TEXT –

* * *

Online predators are individuals who commit child sexual abuse that begins or takes place on the Internet.

Conceptions
Internet-facilitated  crimes against minors involve deceit and begin with adults communicating with children over the Internet with the goal of coercing them into illegal sexual activity. Sometimes the sexual abuse happens face to face.

Chat rooms, instant messaging, Internet forums, social networking sites, cell phones, and even video game consoles have issues with online predations. These online areas attract predators because they allow them to have access to make contact with victims without drawing attention. In addition, there is insufficient reliable data concerning the number of minors sharing personal information online due to children's privacy issues. Also, the anonymity of online conversations leads to the disinhibition of minors, making them feel more comfortable and more likely to engage in risky behaviors. This allows predators to use manipulation to put their targets into situations where they will comply with the predator's sexual demands. Initial manipulation often involves introducing the minors to sexual activity, showing them pornography, and requesting sexually explicit information and pictures. This online predatory behavior does not often lead to actual or attempted offline contact, but it could.

Even though it is the mainstream view that predators will use distinct tactics to meet victims, most actual in-person meetings do not involve any deception. In fact, the minors are usually complicit with perpetrators often using promises of love and romance to seduce victims to meet.

Laws 
In Australia, the murder of Carly Ryan in February 2007 led to public opinion pressure which eventually resulted in nationwide legal changes, nicknamed "Carly's Law", being made in 2017 to help protect minors online. Ryan, aged 15, was a victim of online grooming and predatory behaviour, which was considered unique at the time, given that Ryan was the first person in Australia killed by an online predator.

* * *

DATA LISTING –
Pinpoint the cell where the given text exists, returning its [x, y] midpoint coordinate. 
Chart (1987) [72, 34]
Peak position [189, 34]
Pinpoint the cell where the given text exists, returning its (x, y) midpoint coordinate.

* * *

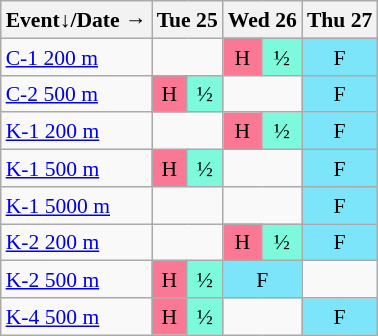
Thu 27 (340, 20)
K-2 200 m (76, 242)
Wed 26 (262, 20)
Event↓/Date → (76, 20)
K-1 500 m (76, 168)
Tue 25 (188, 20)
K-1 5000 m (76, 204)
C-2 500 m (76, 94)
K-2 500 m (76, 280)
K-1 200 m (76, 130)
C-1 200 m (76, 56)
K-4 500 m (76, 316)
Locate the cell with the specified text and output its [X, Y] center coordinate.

* * *

PARTS OF THE EXERCISE –
• a. From the text on online predators, output the passage that begins at the words "Even though it" and stops after the words "an online predator.".
• b. Render this sentence from the text on online predators into Spanish: "Even though it is the mainstream view that predators will use distinct tactics to meet victims, most actual in-person meetings do not involve any deception."
The rows play no part in any of the work here.

COMPLETED EXERCISE –
• a.
Even though it is the mainstream view that predators will use distinct tactics to meet victims, most actual in-person meetings do not involve any deception. In fact, the minors are usually complicit with perpetrators often using promises of love and romance to seduce victims to meet.

Laws 
In Australia, the murder of Carly Ryan in February 2007 led to public opinion pressure which eventually resulted in nationwide legal changes, nicknamed "Carly's Law", being made in 2017 to help protect minors online. Ryan, aged 15, was a victim of online grooming and predatory behaviour, which was considered unique at the time, given that Ryan was the first person in Australia killed by an online predator.

• b. Aunque la opinión predominante es que los depredadores utilizan tácticas específicas para conocer a sus víctimas, la mayoría de los encuentros reales en persona no implican ningún engaño.